**PROBLEM TO WORK ON:** Repeat every record below exactly, omitting any pictures.
PROVIDED RECORDS Start Marker
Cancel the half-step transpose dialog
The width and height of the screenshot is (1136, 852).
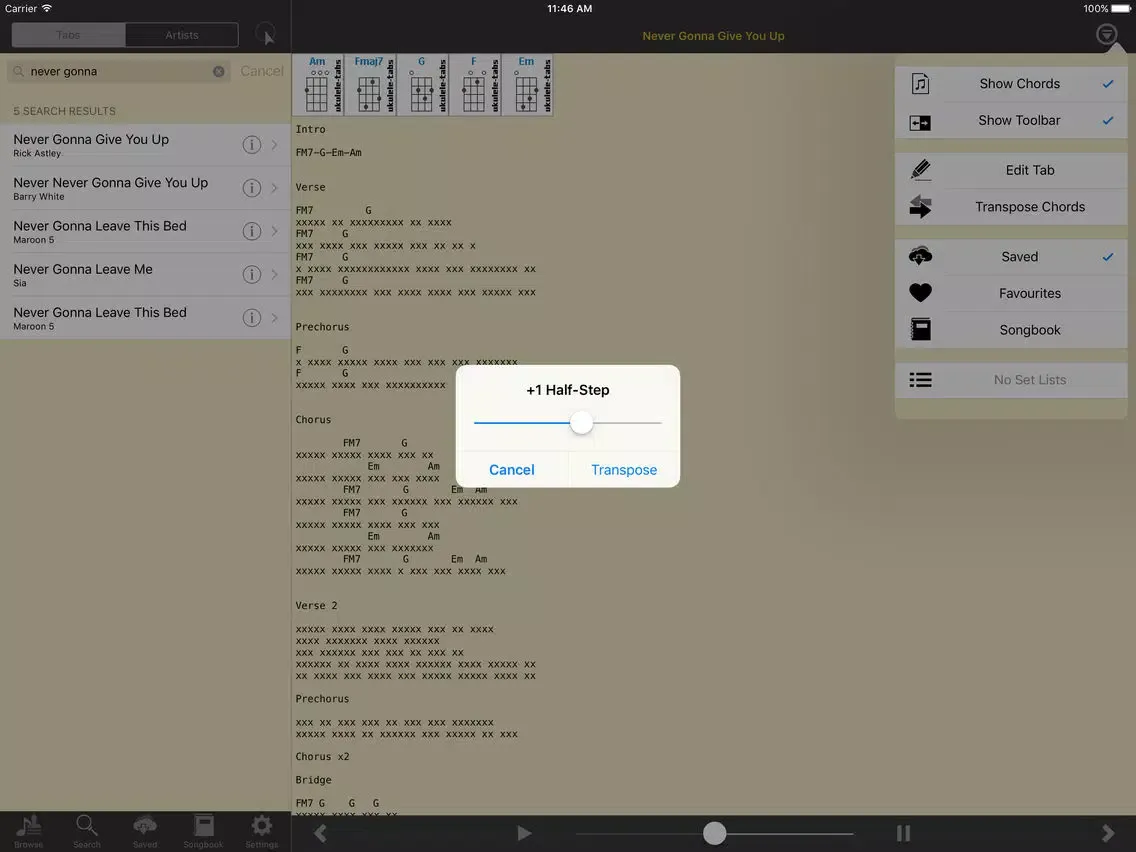pos(512,470)
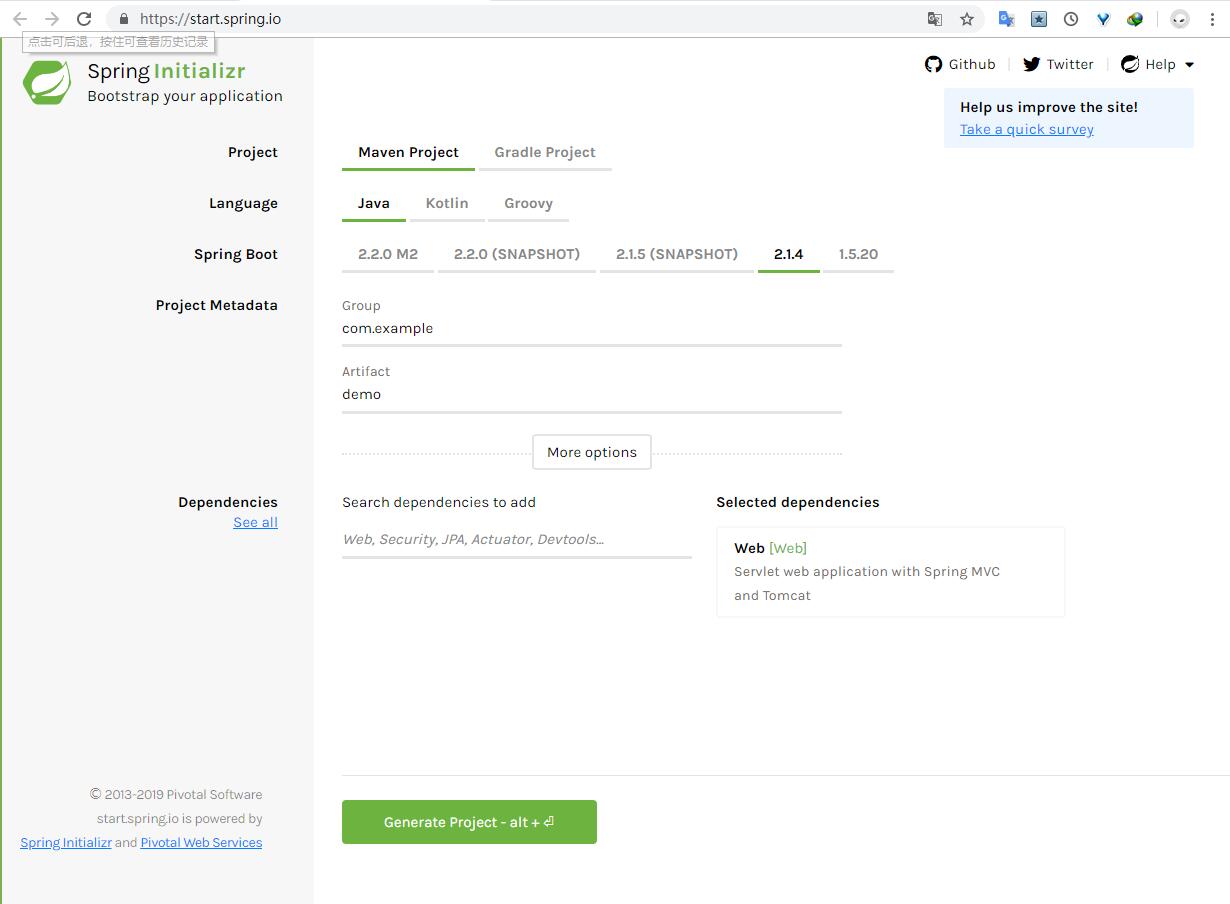Open the Twitter bird icon link
This screenshot has height=904, width=1230.
click(x=1031, y=64)
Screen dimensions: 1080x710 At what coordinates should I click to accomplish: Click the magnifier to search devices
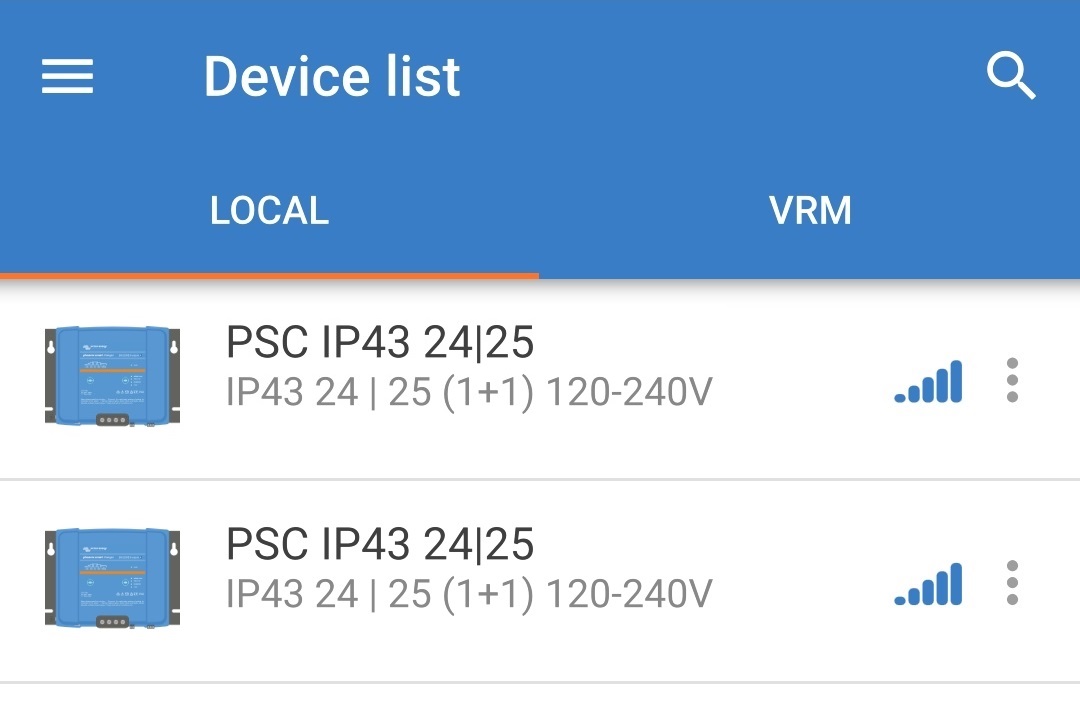pos(1012,76)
PROVIDED RECORDS End Marker
**REPLY TO THE EXERCISE:**
Cancel the half-step transpose dialog
The width and height of the screenshot is (1136, 852).
pos(512,470)
Open the Twitter bird icon link
This screenshot has height=904, width=1230.
click(x=1031, y=64)
Screen dimensions: 1080x710 At what coordinates should I click to accomplish: Click the magnifier to search devices
pos(1012,76)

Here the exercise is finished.